Stored data entries

□ □ □

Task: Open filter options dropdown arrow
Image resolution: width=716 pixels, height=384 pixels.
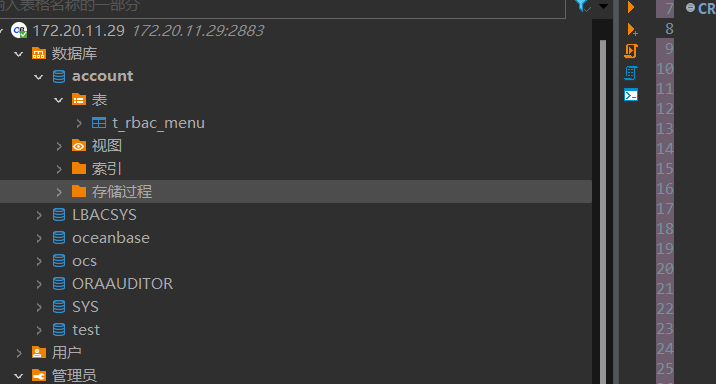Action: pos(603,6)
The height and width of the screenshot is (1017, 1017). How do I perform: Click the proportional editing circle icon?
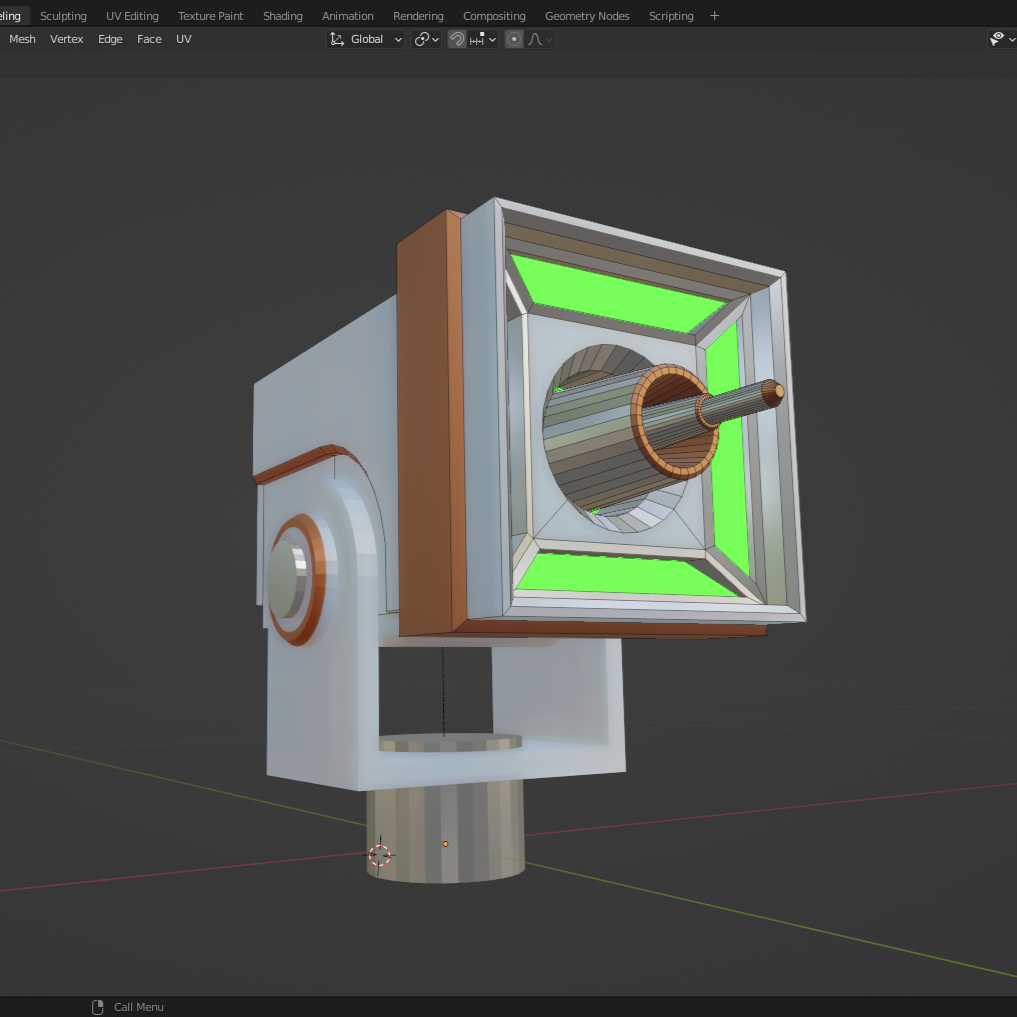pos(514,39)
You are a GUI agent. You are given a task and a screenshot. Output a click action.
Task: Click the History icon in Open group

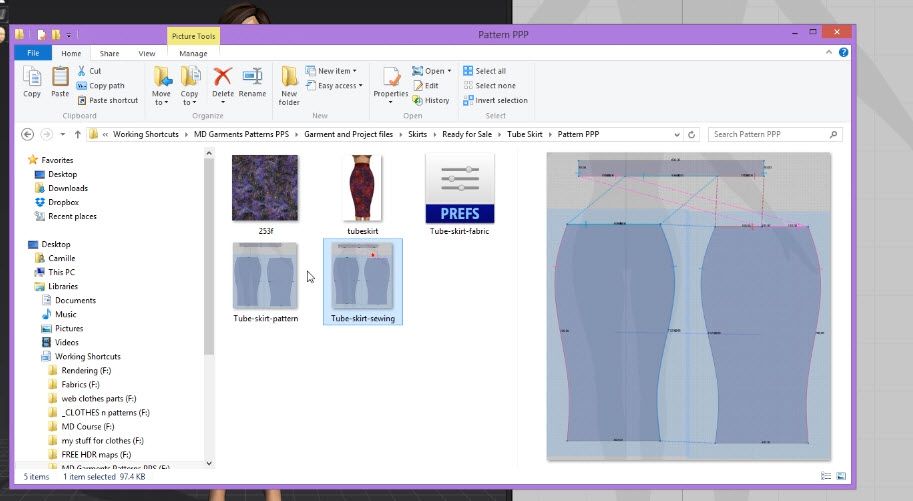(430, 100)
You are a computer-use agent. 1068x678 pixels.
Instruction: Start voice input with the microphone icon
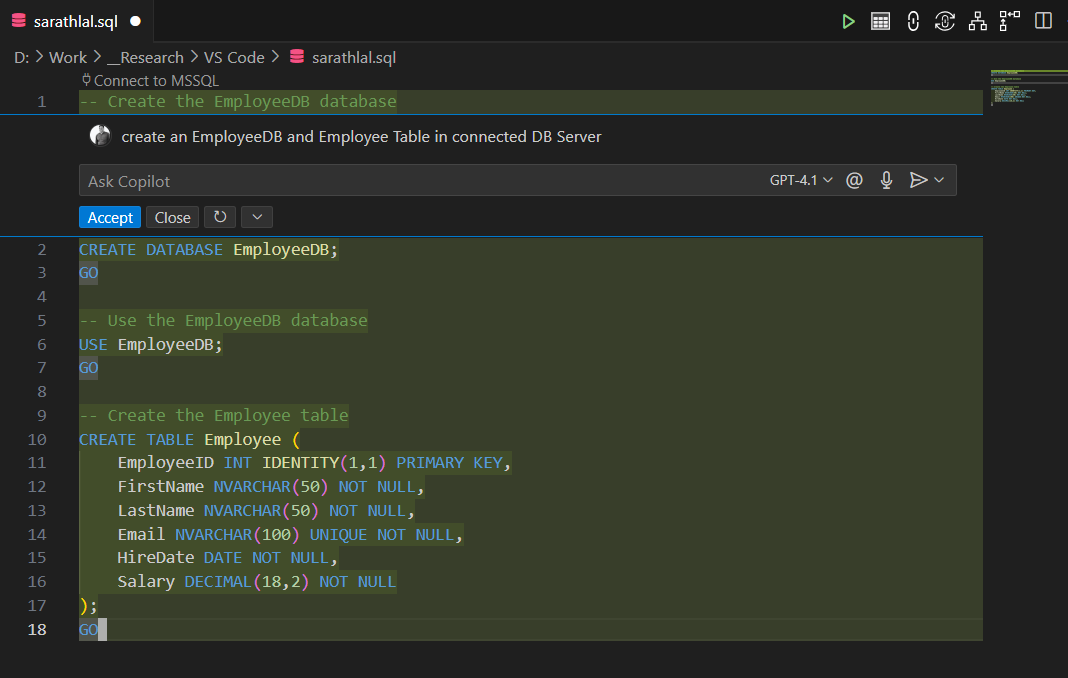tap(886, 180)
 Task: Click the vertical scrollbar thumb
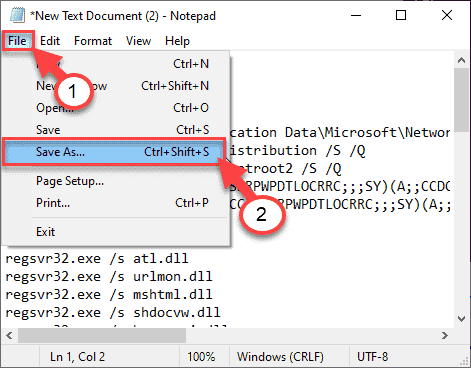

□ □ □

### YOUR TASK
Please write out exactly the lines starting at the one that contains "You are a GUI" and ending with the final line of the entries, both ends included. Do not write out any pictures.

### SOLUTION TO THE PROBLEM
You are a GUI agent. You are given a task and a screenshot. Output a click action.
Task: Click the History icon in Open group

(430, 100)
You are a computer-use agent. 1068x678 pixels.
Instruction: Start voice input with the microphone icon
tap(886, 180)
 Task: Click the vertical scrollbar thumb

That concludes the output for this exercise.